- _WRITTEN INSTRUCTION_
Render the lines from the one containing "The image size is (1462, 652)." through the one containing "tap(1063, 27)" as a numbered list, omitting blank lines and leaving out the pictures.

- _INPUT DATA_
◇ ◇ ◇

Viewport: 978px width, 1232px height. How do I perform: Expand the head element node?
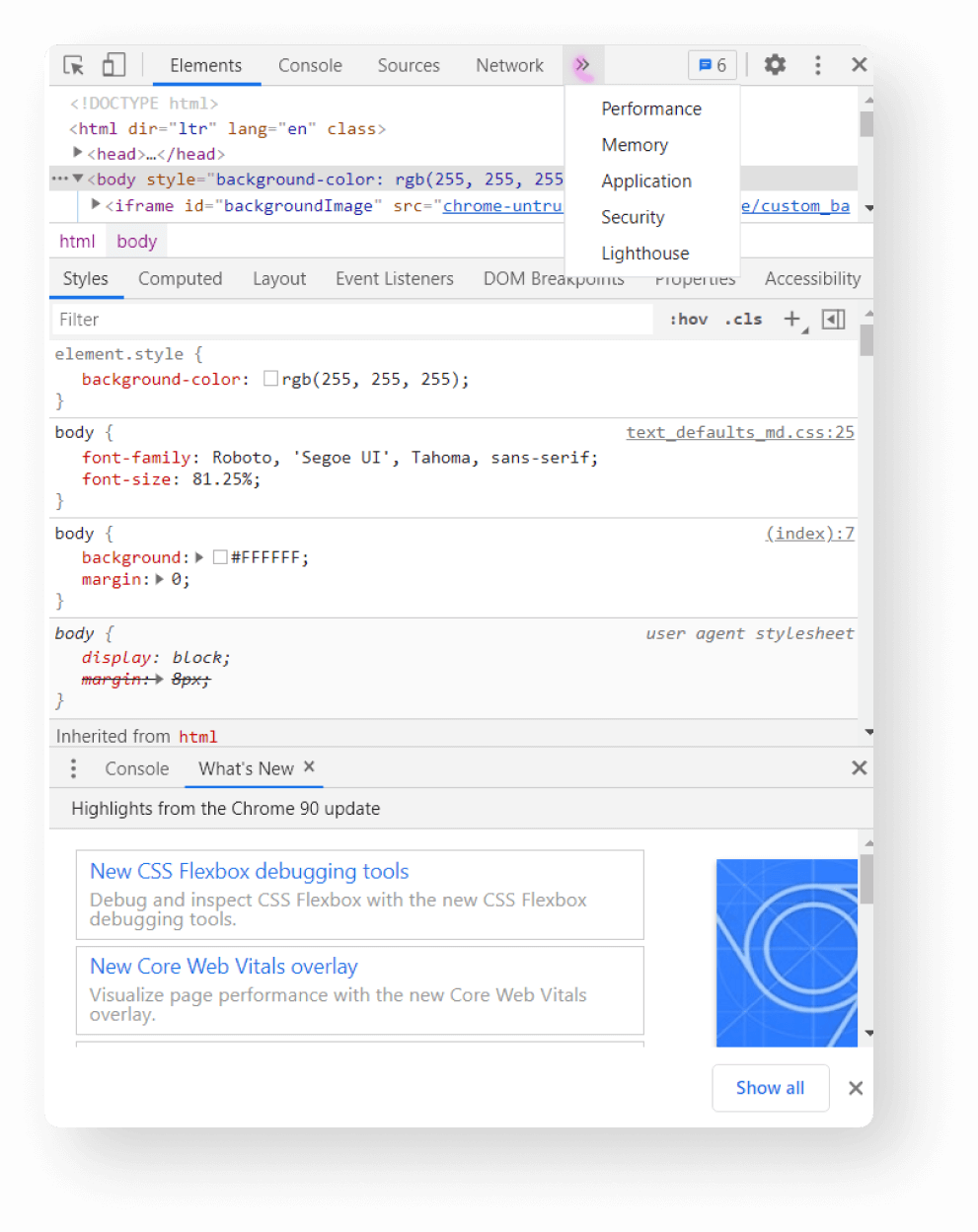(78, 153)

◇ ◇ ◇

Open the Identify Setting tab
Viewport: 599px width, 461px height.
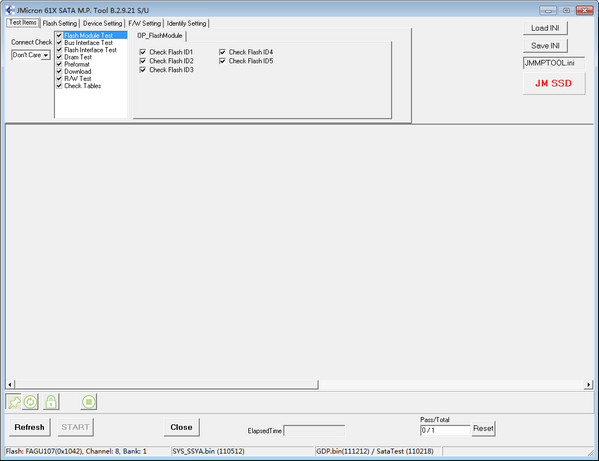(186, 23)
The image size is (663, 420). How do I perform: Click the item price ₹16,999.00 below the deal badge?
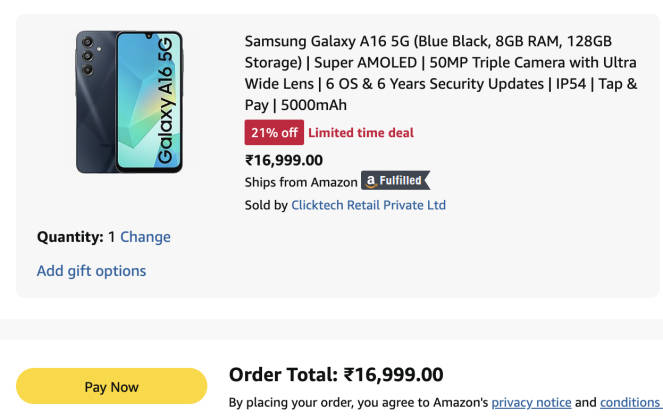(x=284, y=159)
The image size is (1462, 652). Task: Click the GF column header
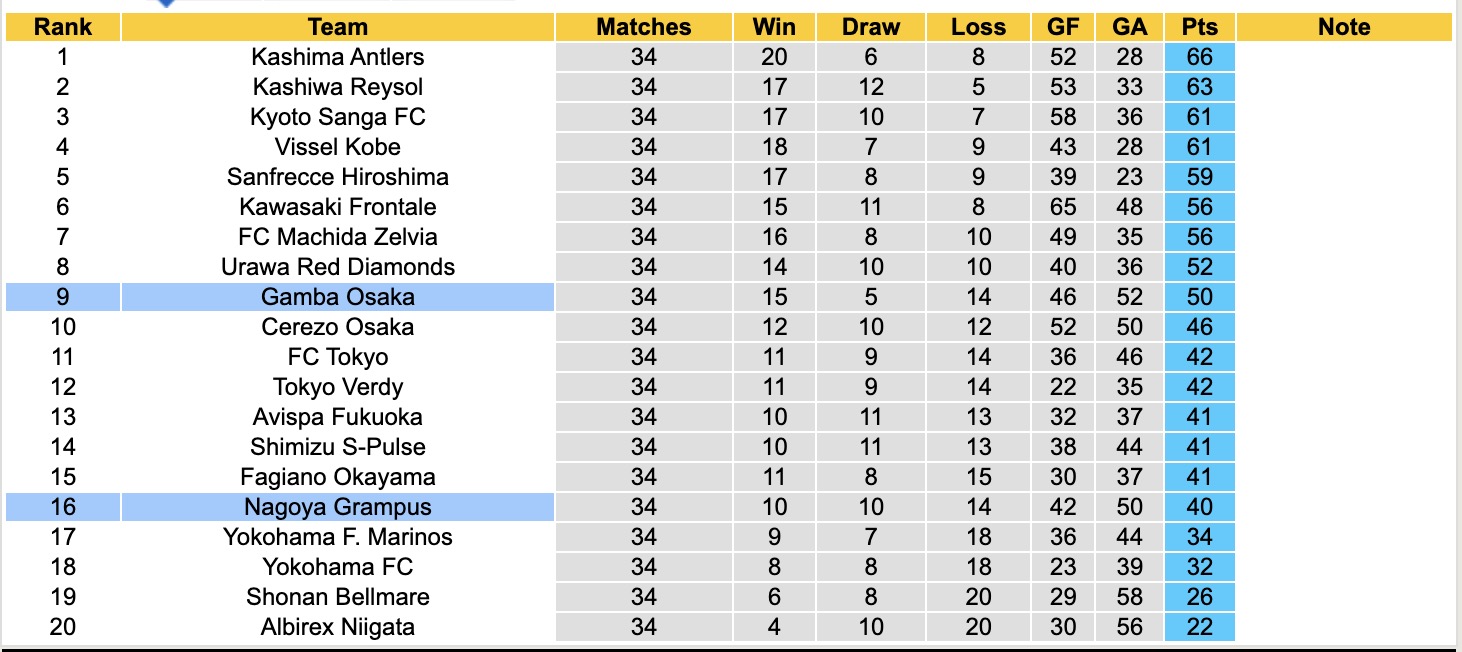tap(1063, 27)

◇ ◇ ◇

- _SOLUTION TO THE PROBLEM_
1. The image size is (1462, 652). Task: Click the GF column header
2. tap(1063, 27)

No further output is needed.